Even when a dataset is fetched (because its metadata_modified timestamp changed), its embeddable content (title + description) may not have actually changed. For example, adding a tag or updating a resource URL changes metadata_modified but doesn’t affect what Ceres embeds.

Delta detection computes a SHA-256 hash of title + description (the content_hash) and compares it against the stored hash. If the hash matches, the embedding regeneration is skipped entirely.

What it saves: embedding API calls. In typical runs, 99%+ of datasets have unchanged content, saving significant API costs.

Scenariometadata_modified changed?content_hash changed?Action
Tag added to datasetYesNoFetch metadata, skip embedding
Resource URL updatedYesNoFetch metadata, skip embedding
Title rewrittenYesYesFetch metadata, regenerate embedding
New dataset publishedN/A (new)N/A (new)Fetch metadata, generate embedding
Nothing changedNoN/A (not fetched)Not fetched at all

Without incremental sync, every run would fetch all datasets from the portal. Without delta detection, every fetched dataset would trigger an embedding API call. Together, they minimize both sources of cost.

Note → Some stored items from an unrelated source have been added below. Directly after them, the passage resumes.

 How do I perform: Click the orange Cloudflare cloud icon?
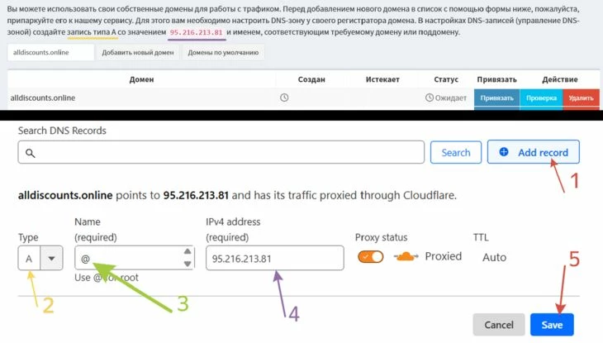[406, 256]
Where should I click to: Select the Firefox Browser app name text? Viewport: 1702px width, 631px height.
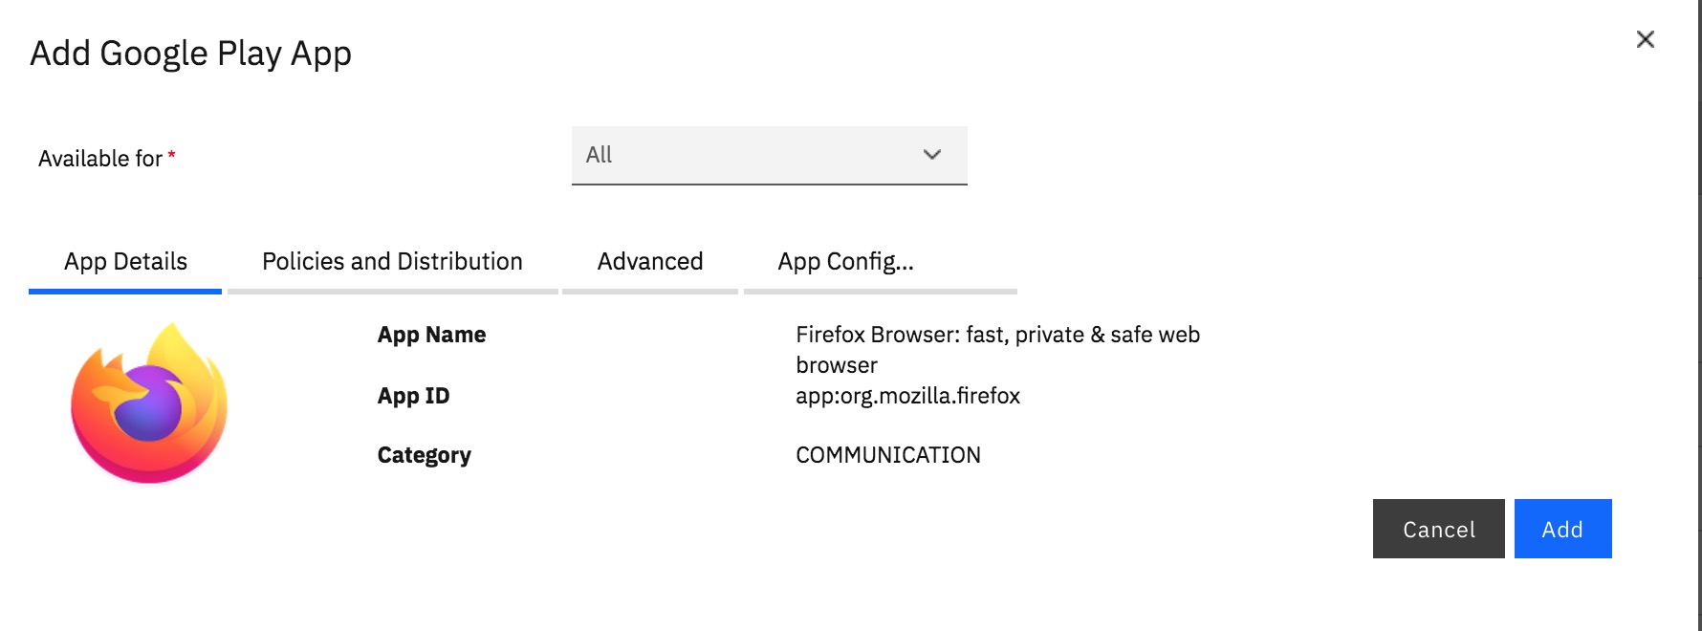[x=997, y=350]
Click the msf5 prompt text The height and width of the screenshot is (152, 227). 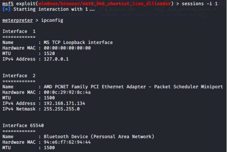point(8,4)
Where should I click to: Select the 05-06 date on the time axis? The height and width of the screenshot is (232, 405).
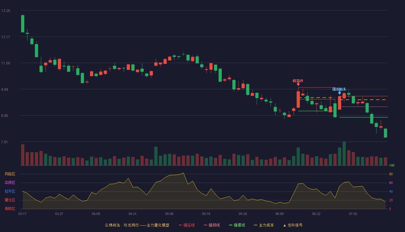point(169,214)
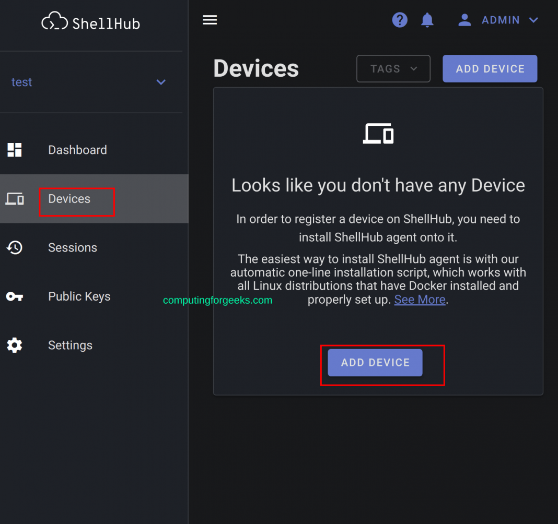Expand the ADMIN account menu chevron
The width and height of the screenshot is (558, 524).
click(533, 20)
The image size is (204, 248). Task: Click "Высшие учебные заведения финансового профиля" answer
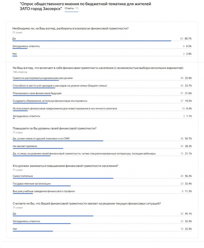(44, 191)
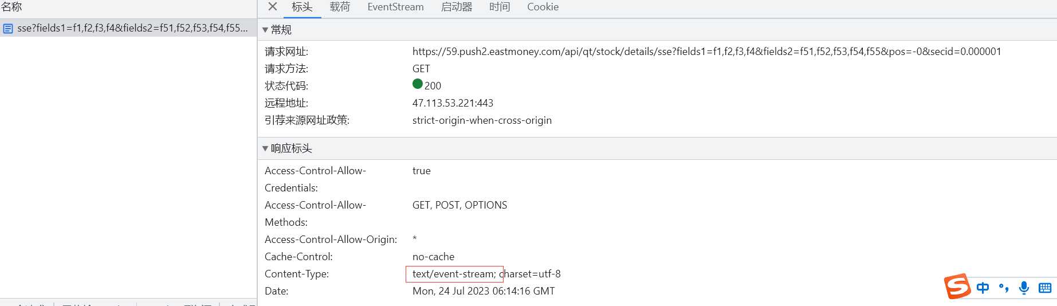Open the 时间 tab
The width and height of the screenshot is (1057, 306).
pos(500,7)
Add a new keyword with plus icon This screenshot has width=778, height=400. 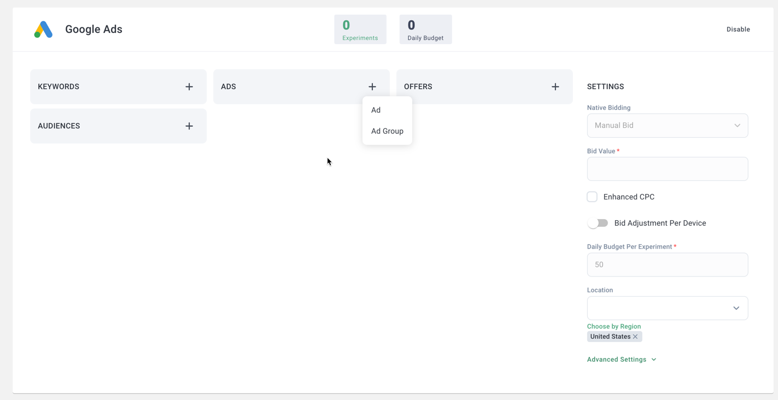pyautogui.click(x=189, y=87)
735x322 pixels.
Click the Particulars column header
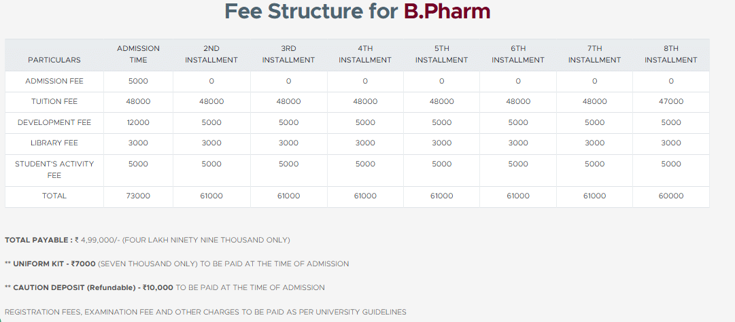pyautogui.click(x=54, y=60)
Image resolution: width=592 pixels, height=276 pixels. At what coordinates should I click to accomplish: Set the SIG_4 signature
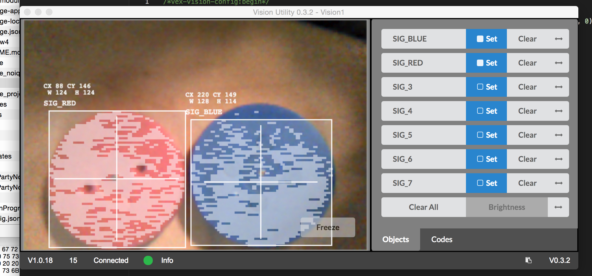[486, 111]
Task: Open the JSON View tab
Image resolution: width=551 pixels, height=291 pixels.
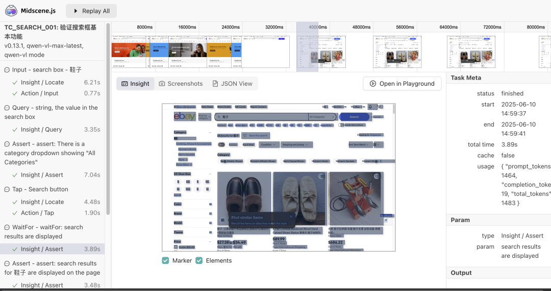Action: [233, 84]
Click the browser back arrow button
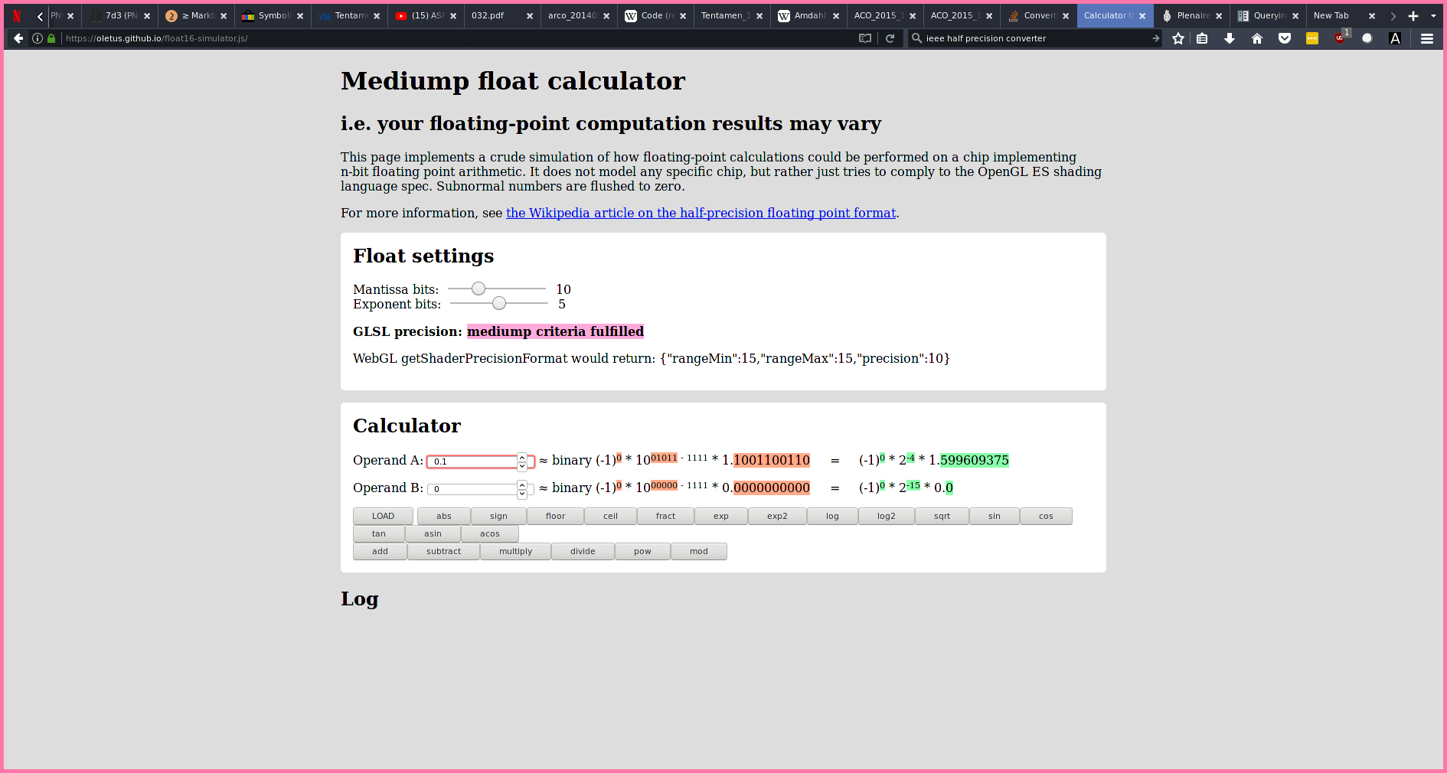The width and height of the screenshot is (1447, 773). 18,38
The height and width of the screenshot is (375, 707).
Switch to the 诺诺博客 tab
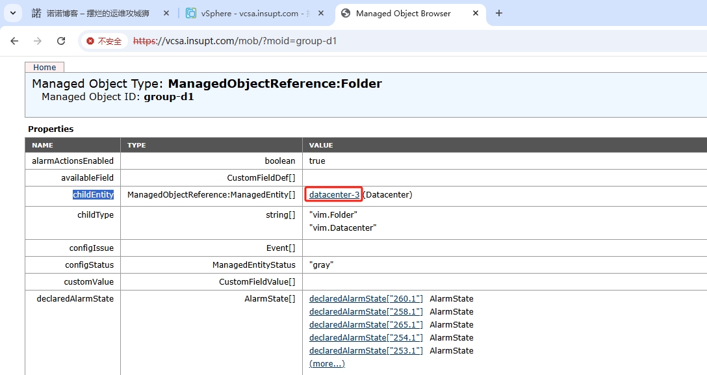tap(97, 13)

Each dataset processed during a sync receives one of these outcomes:

OutcomeMeaningEmbedding generated?
CreatedNew dataset, not seen beforeYes
UpdatedContent hash changed (title or description modified)Yes
UnchangedContent hash matches stored valueNo
FailedError during processingNo
SkippedCircuit breaker is open, dataset skippedNo

These are tracked via SyncStats and reported at the end of each sync operation.

FlagTier 1 (Incremental)Tier 2 (Delta Detection)Use case
(none)Incremental if previous sync existsAlways activeNormal operation
--full-syncFull sync forcedStill activeRe-scan portal after known issues
--dry-runDry run (no writes)Still activePreview what would happen

Delta detection is always active regardless of flags. There is no flag to bypass it — if you need to force full re-embedding, delete the stored content hashes from the database.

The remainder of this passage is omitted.